[Date Prev][Date Next][Thread Prev][Thread Next][Date Index][Thread Index]
Re: [Qemu-devel] [PATCH v5 01/45] Start documenting how postcopy works.
From: |
Dr. David Alan Gilbert |
Subject: |
Re: [Qemu-devel] [PATCH v5 01/45] Start documenting how postcopy works. |
Date: |
Fri, 13 Mar 2015 13:07:40 +0000 |
User-agent: |
Mutt/1.5.23 (2014-03-12) |
* David Gibson (address@hidden) wrote:
> On Thu, Mar 05, 2015 at 09:21:39AM +0000, Dr. David Alan Gilbert wrote:
> > * David Gibson (address@hidden) wrote:
> > > On Wed, Feb 25, 2015 at 04:51:24PM +0000, Dr. David Alan Gilbert
> > (git) wrote:
> [snip]
> > > > +=== Enabling postcopy ===
> > > > +
> > > > +To enable postcopy (prior to the start of migration):
> > > > +
> > > > +migrate_set_capability x-postcopy-ram on
> > > > +
> > > > +The migration will still start in precopy mode, however issuing:
> > > > +
> > > > +migrate_start_postcopy
> > > > +
> > > > +will now cause the transition from precopy to postcopy.

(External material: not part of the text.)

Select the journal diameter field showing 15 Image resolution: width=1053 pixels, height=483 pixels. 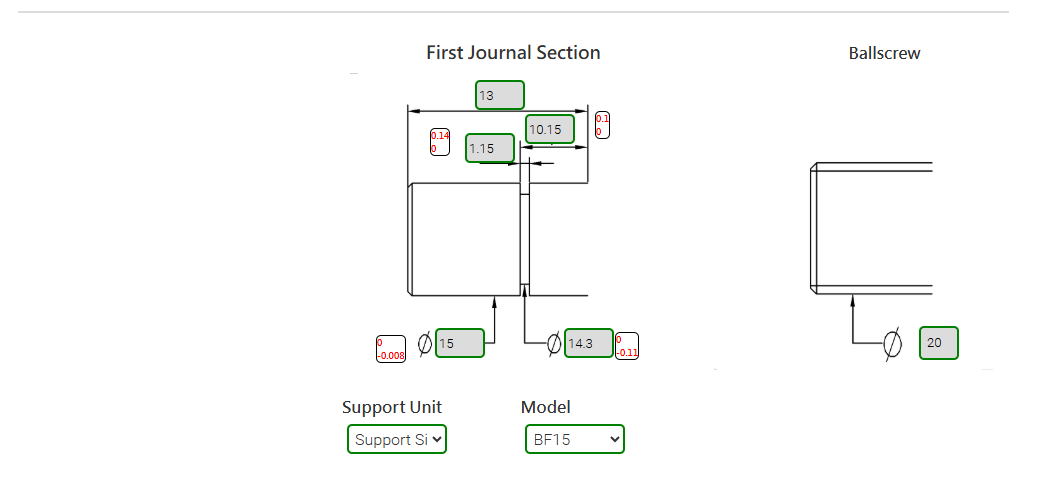(460, 343)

> > > > +It can be issued immediately after migration is started or any
> > > > +time later on. Issuing it after the end of a migration is harmless.
> > >
> > > It's not quite clear to me what this means. Does
> > > "migrate_start_postcopy" mean it will immediately transfer execution
> > > and transfer any remaining pages postcopy, or does it just mean it
> > > will start postcopying once the remaining data to transfer is small
> > > enough?
> >
> > Yes; it will flip into postcopy soon after issuing that command irrespective
> > of the amount of data remaining.
> >
> > > What's the reason for this rather awkward two stage activation of
> > > postcopy?
> >
> > We need to keep track of the pages that are received during the precopy
> > phase,
> > and do some madvise and other setups on the destination RAM area before
> > precopy
> > starts; and so we need to know we might want to do postcopy - so we need
> > to be told early. In the earliest posted version of my patches I had a
> > time-limit setting and after the time limit expired QEMU would switch into
> > the second phase of postcopy itself, but Paolo suggested the
> > migrate_start_postcopy:
> >
> > https://lists.nongnu.org/archive/html/qemu-devel/2014-07/msg00943.html
> >
> > and it works out simpler anyway.
>
> Ok, that makes sense.
>
> > > > +=== Postcopy device transfer ===
> > > > +
> > > > +Loading of device data may cause the device emulation to access guest
> > > > RAM
> > > > +that may trigger faults that have to be resolved by the source, as such
> > > > +the migration stream has to be able to respond with page data *during*
> > > > the
> > > > +device load, and hence the device data has to be read from the stream
> > > > completely
> > > > +before the device load begins to free the stream up. This is achieved
> > > > by
> > > > +'packaging' the device data into a blob that's read in one go.
> > > > +
> > > > +Source behaviour
> > > > +
> > > > +Until postcopy is entered the migration stream is identical to normal
> > > > +precopy, except for the addition of a 'postcopy advise' command at
> > > > +the beginning, to tell the destination that postcopy might happen.
> > > > +When postcopy starts the source sends the page discard data and then
> > > > +forms the 'package' containing:
> > > > +
> > > > + Command: 'postcopy ram listen'
> > > > + The device state
> > > > + A series of sections, identical to the precopy streams device
> > > > state stream
> > > > + containing everything except postcopiable devices (i.e. RAM)
> > > > + Command: 'postcopy ram run'
> > > > +
> > > > +The 'package' is sent as the data part of a Command: 'CMD_PACKAGED',
> > > > and the
> > > > +contents are formatted in the same way as the main migration stream.
> > >
> > > It seems to me the "ram listen", "ram run" and CMD_PACKAGED really
> > > have to be used in conjuction this way, they don't really have any use
> > > on their own. So why not make it all CMD_POSTCOPY_TRANSITION and have
> > > the "listen" and "run" take effect implicitly at the beginning and end
> > > of the device data.
> >
> > CMD_PACKAGED seems like something that was generally useful; it's fairly
> > complicated on it's own and so it seemed best to keep it separate.
>
> And can you actually think of another use case for it?
>
> The thing that bothers me is that the "listen" and "run" operations
> will not work correctly anywhere other than at the beginning and end
> of the packaged blob.
It feels similar to the packaged blobs that checkpointing schemes
like COLO and microcheckpointing use; although they seem to craft their own wire
protocol rather than sticking with a migration protocol.
What they do in terms of controlling the CPU etc is certainly different
(so the RUN/listen stuff is different).
Dave
> --
> David Gibson | I'll have my music baroque, and my code
> david AT gibson.dropbear.id.au | minimalist, thank you. NOT _the_
> _other_
> | _way_ _around_!
> http://www.ozlabs.org/~dgibson
--
Dr. David Alan Gilbert / address@hidden / Manchester, UK